* _DIRECTIONS_
Scan the data for "chip" and copy the lines it appears in.

* _DATA RECORDS_
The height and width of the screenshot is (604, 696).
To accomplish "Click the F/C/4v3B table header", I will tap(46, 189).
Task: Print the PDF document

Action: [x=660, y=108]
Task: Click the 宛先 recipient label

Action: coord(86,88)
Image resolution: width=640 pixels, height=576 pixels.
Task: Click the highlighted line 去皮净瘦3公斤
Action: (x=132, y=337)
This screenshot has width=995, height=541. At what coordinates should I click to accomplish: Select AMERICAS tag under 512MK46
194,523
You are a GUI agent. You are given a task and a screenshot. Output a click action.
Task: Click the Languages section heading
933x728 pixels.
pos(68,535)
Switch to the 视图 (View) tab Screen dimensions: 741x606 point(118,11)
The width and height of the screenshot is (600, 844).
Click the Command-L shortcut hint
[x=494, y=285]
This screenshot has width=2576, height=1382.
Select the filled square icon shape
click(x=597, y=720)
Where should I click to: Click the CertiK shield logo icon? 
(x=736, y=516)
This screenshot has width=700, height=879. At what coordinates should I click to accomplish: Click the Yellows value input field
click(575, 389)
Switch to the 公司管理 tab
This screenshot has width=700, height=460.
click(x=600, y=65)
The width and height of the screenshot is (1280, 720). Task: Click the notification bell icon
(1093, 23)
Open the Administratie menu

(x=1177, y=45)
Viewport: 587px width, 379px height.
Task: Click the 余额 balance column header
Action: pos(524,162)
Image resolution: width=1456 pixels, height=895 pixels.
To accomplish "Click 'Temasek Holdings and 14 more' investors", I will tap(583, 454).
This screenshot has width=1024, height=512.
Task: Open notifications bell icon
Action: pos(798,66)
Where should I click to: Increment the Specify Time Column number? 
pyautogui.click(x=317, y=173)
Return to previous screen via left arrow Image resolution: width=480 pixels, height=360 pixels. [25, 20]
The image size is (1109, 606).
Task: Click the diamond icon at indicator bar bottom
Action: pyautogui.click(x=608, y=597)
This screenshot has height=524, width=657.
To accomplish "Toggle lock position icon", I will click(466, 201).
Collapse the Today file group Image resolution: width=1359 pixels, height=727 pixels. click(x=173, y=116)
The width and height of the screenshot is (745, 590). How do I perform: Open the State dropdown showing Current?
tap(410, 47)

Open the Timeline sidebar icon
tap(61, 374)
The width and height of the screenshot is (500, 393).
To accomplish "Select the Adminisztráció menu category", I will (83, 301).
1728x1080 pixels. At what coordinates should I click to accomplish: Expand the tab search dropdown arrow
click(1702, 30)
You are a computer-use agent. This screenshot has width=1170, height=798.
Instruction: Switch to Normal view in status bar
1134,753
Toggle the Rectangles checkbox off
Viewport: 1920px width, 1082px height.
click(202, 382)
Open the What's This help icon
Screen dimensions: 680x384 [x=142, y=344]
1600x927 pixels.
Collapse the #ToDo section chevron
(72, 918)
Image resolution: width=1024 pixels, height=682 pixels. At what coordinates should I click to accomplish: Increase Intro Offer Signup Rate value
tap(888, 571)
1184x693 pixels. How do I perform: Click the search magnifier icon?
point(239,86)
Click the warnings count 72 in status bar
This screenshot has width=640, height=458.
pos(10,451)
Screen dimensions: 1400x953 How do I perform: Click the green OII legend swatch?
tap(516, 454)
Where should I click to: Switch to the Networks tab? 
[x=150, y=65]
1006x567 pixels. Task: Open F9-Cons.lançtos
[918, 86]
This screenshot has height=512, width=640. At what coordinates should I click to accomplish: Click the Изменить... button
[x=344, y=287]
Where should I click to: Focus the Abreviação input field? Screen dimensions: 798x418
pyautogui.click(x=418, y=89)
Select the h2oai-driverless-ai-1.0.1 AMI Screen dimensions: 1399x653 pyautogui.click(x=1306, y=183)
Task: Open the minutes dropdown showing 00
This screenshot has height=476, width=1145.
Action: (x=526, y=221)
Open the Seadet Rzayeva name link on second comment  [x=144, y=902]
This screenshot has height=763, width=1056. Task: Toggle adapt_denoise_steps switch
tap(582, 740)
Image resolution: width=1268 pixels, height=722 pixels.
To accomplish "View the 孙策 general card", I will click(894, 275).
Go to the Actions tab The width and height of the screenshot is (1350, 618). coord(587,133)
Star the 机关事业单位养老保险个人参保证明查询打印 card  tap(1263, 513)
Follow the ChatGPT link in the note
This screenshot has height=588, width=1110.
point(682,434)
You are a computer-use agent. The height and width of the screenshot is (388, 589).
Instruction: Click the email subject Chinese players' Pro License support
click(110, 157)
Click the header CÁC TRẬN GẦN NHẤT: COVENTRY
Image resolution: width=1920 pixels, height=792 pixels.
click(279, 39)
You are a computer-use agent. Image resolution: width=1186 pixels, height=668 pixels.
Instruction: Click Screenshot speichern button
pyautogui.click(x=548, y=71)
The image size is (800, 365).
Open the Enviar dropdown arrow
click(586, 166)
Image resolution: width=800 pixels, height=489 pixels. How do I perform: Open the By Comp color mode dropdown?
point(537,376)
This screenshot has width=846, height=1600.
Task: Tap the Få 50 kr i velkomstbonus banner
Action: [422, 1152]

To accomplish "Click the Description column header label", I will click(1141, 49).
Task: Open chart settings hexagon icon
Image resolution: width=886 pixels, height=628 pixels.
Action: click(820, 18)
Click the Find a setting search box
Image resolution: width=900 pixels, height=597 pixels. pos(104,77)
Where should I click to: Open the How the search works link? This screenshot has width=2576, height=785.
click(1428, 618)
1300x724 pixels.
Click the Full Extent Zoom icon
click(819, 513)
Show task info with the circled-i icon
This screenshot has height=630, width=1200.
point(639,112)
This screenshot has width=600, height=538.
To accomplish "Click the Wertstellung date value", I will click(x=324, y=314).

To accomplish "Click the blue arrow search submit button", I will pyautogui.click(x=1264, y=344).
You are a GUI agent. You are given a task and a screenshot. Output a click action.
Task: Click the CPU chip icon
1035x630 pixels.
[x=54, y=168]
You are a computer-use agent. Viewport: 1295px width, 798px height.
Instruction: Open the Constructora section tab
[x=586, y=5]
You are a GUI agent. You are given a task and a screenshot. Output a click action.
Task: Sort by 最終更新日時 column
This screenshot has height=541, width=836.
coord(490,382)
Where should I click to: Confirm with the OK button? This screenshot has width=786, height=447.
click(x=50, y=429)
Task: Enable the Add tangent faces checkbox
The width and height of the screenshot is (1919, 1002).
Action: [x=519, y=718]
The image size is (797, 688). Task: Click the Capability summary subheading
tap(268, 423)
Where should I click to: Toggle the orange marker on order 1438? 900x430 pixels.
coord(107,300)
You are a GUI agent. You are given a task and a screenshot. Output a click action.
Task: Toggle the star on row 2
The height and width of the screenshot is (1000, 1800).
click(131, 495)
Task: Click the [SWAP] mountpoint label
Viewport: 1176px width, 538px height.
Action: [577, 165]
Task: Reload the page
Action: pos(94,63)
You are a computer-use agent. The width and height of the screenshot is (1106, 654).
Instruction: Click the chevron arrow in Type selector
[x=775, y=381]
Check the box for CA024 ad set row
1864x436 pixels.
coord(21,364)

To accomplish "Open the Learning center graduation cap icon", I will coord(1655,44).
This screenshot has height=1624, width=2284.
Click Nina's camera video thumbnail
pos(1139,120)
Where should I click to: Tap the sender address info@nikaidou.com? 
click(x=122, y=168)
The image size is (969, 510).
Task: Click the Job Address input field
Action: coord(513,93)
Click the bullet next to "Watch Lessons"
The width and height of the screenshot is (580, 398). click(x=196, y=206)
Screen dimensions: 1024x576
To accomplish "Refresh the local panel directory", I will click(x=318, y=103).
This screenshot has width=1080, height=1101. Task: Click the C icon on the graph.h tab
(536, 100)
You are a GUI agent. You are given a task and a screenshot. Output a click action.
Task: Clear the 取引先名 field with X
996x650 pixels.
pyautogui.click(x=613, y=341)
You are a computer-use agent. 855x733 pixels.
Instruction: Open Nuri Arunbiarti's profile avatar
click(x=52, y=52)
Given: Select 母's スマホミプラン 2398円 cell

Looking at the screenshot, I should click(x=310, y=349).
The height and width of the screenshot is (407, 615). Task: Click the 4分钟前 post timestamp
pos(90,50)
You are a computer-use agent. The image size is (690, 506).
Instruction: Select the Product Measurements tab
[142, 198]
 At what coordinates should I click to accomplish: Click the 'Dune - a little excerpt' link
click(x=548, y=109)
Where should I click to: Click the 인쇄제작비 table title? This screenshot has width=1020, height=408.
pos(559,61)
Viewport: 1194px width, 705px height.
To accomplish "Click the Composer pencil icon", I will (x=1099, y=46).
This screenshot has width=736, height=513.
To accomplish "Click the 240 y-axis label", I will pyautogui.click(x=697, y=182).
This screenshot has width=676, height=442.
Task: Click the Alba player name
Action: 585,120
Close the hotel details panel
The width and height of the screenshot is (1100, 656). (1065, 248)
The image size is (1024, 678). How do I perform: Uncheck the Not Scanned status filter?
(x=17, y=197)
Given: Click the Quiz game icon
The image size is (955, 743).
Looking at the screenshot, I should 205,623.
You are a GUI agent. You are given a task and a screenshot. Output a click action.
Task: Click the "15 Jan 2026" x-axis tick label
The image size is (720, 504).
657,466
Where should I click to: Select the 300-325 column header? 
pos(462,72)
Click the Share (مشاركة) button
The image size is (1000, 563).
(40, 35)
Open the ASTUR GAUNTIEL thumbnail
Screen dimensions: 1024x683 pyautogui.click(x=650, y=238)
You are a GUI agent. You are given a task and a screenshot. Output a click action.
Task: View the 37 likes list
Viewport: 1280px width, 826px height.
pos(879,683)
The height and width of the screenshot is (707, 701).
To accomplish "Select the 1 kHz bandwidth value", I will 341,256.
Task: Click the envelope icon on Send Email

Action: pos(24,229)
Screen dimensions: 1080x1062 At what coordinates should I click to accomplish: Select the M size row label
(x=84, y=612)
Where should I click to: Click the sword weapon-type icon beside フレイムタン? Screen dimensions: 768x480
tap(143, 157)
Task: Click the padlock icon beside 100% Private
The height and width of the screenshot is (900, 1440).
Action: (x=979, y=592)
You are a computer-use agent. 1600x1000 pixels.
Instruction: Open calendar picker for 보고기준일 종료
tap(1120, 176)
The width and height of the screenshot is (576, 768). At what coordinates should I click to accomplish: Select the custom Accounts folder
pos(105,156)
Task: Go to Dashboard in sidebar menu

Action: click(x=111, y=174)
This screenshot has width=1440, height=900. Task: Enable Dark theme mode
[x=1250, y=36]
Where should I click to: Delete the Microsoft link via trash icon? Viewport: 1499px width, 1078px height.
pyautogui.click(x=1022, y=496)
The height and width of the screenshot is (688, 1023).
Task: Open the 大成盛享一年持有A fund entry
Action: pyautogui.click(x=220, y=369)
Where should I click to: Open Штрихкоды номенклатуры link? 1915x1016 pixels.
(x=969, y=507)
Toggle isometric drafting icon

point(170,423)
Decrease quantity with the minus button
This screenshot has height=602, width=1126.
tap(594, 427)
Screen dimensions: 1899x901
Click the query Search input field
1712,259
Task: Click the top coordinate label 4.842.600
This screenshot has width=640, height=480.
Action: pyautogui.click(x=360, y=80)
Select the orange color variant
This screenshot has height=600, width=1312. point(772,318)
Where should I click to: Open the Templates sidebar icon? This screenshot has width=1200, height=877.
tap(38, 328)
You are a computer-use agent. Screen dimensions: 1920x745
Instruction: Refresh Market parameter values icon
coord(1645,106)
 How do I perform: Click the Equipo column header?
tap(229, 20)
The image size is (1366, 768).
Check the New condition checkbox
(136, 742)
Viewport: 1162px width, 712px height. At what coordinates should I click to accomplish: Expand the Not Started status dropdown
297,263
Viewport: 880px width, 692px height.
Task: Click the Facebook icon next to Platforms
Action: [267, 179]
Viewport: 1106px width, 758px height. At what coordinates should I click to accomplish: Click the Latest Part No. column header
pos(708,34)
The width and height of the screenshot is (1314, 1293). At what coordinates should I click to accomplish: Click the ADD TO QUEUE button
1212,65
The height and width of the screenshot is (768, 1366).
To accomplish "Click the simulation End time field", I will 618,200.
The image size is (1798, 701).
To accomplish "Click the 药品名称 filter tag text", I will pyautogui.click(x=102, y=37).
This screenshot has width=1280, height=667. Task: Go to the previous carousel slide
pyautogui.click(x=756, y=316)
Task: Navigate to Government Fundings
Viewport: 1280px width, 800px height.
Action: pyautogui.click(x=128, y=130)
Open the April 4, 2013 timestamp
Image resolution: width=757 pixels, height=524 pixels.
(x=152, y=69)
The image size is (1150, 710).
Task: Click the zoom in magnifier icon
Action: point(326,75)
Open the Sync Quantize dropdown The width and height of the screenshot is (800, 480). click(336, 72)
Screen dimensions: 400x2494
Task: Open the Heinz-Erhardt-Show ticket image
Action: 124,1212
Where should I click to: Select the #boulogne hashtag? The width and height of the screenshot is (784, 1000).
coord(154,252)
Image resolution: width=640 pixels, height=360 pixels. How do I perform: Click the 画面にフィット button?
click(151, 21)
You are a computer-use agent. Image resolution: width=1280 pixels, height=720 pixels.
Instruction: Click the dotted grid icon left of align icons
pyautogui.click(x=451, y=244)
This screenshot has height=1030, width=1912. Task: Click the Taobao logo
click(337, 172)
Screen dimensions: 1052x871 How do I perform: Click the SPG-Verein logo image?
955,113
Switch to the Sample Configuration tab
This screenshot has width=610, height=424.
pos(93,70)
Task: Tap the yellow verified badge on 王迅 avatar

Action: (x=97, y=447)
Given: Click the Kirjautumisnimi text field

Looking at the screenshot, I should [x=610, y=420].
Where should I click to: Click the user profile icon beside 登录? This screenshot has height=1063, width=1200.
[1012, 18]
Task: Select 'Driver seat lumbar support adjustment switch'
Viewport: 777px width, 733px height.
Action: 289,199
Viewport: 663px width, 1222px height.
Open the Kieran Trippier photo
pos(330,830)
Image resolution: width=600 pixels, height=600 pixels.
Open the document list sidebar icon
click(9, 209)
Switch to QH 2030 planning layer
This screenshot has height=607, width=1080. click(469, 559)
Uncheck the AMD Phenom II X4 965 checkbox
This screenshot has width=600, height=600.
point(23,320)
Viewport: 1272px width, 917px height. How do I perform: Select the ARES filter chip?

* _REPLY TO THE TASK_
Task: Click the CPU chip icon
Viewport: 1272px width, 917px height. How do I perform: Select the ARES filter chip?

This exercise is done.